Being able to give the client a completely different look without making a half day company move has always been a real asset.

While Nathan wrote the code which created an attractive and very functional site and populated it with our photos, I poured through our database for pictures that would capture some of that varied landscape and the roads that ran through them.  While there may be as many ways to categorize that varied landscape as there are people willing to try, I chose the following nine:

desert, coastal, curvy, forest, un-paved, straight, mountain, rolling hills and cities/towns.  Nathan and I decided to include 24 images in each one of those categories.

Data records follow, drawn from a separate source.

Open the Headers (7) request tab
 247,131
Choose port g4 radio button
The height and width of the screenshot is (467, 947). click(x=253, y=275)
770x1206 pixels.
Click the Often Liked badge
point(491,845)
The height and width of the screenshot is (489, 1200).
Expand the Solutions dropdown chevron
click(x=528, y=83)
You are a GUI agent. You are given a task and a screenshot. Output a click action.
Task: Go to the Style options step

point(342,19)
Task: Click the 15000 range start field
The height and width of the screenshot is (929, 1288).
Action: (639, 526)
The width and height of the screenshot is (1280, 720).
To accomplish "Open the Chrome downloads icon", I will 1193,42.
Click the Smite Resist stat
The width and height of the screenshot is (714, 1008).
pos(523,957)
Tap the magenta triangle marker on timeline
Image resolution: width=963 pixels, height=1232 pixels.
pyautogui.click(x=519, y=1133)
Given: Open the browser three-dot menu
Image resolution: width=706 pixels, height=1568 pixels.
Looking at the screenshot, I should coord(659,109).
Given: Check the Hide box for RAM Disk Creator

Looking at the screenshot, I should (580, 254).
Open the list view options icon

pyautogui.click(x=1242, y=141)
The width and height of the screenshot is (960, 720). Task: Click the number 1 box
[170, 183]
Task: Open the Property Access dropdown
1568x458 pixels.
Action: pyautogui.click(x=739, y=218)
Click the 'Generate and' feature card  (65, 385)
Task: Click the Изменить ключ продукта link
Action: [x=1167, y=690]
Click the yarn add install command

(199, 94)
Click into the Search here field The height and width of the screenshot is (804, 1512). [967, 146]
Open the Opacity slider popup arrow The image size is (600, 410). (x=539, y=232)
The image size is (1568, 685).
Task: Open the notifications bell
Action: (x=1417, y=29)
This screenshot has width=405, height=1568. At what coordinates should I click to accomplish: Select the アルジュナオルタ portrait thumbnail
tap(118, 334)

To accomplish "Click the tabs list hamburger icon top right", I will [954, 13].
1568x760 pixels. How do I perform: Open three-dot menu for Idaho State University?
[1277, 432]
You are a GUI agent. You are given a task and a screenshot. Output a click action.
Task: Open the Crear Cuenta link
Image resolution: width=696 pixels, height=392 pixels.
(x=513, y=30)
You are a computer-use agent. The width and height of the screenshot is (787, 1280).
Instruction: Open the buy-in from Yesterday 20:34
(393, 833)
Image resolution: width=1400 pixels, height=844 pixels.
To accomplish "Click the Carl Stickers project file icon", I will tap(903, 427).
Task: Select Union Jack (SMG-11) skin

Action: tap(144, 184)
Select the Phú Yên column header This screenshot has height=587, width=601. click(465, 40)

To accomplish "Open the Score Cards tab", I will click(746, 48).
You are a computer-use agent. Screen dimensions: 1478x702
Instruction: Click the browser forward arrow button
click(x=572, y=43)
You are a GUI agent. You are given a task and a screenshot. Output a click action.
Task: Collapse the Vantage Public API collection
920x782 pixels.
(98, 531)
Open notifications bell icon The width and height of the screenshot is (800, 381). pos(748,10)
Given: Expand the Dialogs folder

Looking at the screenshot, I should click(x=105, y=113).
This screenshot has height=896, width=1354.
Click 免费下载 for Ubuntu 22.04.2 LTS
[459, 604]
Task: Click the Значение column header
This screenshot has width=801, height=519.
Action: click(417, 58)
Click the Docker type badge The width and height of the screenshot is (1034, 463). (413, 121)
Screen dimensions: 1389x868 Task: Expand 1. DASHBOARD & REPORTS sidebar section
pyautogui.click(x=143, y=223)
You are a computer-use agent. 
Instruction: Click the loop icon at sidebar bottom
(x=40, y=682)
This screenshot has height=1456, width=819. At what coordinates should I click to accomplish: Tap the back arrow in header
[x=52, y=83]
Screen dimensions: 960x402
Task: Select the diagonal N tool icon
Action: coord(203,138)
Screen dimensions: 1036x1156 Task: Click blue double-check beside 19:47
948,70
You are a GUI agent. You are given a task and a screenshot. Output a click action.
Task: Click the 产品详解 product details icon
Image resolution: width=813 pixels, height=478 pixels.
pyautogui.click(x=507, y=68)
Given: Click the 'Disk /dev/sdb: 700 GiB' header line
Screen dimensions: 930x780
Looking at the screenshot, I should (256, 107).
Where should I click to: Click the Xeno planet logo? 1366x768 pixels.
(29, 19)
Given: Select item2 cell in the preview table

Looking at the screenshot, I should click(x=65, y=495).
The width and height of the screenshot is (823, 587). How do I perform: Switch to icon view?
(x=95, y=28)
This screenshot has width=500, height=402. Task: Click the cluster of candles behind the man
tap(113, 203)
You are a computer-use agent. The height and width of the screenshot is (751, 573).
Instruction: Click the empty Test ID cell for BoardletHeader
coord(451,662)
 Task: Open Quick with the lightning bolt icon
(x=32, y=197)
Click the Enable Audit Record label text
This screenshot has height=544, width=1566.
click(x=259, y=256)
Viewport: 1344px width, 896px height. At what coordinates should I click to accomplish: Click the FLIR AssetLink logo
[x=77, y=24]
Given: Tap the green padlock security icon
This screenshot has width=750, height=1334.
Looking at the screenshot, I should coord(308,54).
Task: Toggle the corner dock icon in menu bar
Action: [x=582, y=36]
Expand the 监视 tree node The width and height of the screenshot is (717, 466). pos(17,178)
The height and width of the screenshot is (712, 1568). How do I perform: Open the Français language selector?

While our Reel-Scout database holds well over 60,000 digital photos, finding the right ones proved more of a challenge than I thought it would be.  All those photos came from a variety of sources, location scouts, private land owners, vacation photos from Aunt Lila, as well those taken by Film Office staff over the years.  Many of the most desirable locations were populated with photos that were taken at a time before stitching software was as ubiquitous as it is now.  The photos were taped together, often with differences in exposure frame to frame that modern stitching software could mitigate.   Many photos were taken with “Point & Shoot” cameras with fixed focus that do not provide quality images.  While superior photos would be nice, these issues do not really affect our normal use of the database.  We use the database to show a client that what they are looking for CAN be found in Oregon with the hope that they will then hire an Oregon based scout to find THE location.

As a result of these issues you will find some of the categories are not completely filled with the requisite 24 images.  For the purpose of this particular website we chose to be more concerned with quality than numbers.  This project will be an ongoing one with the future inclusion of additional photos and functionality.  To help us improve the site we hope that location scouts and photographers will share their more iconic photos.  As in the past, if we use your photo it will contain credit and contact information.

For a look at the “The Roads of Oregon” project go to http://www.oregonfilm.org/locations/roads/

2 thoughts on ““The Roads of Oregon” – a New Addition to the Oregon Film Website

  1. Hi Bob and Nathan,
    Great idea and great execution. I would be happy to assist you with any images I have.
    Please let me know how to submit them to you and in what size and format. Thanks,
    Frank

    • Thanks, Frank!
      You (and anyone else interested in contributing photos) can just email any images (along with location info.) to [email protected]. Jpeg is probably the easiest format (although we can convert if necessary) and larger size is better. We can always re-size smaller if needed, but not the other way around.
      Thanks again. We are looking forward to phase two of “The Roads of Oregon” site.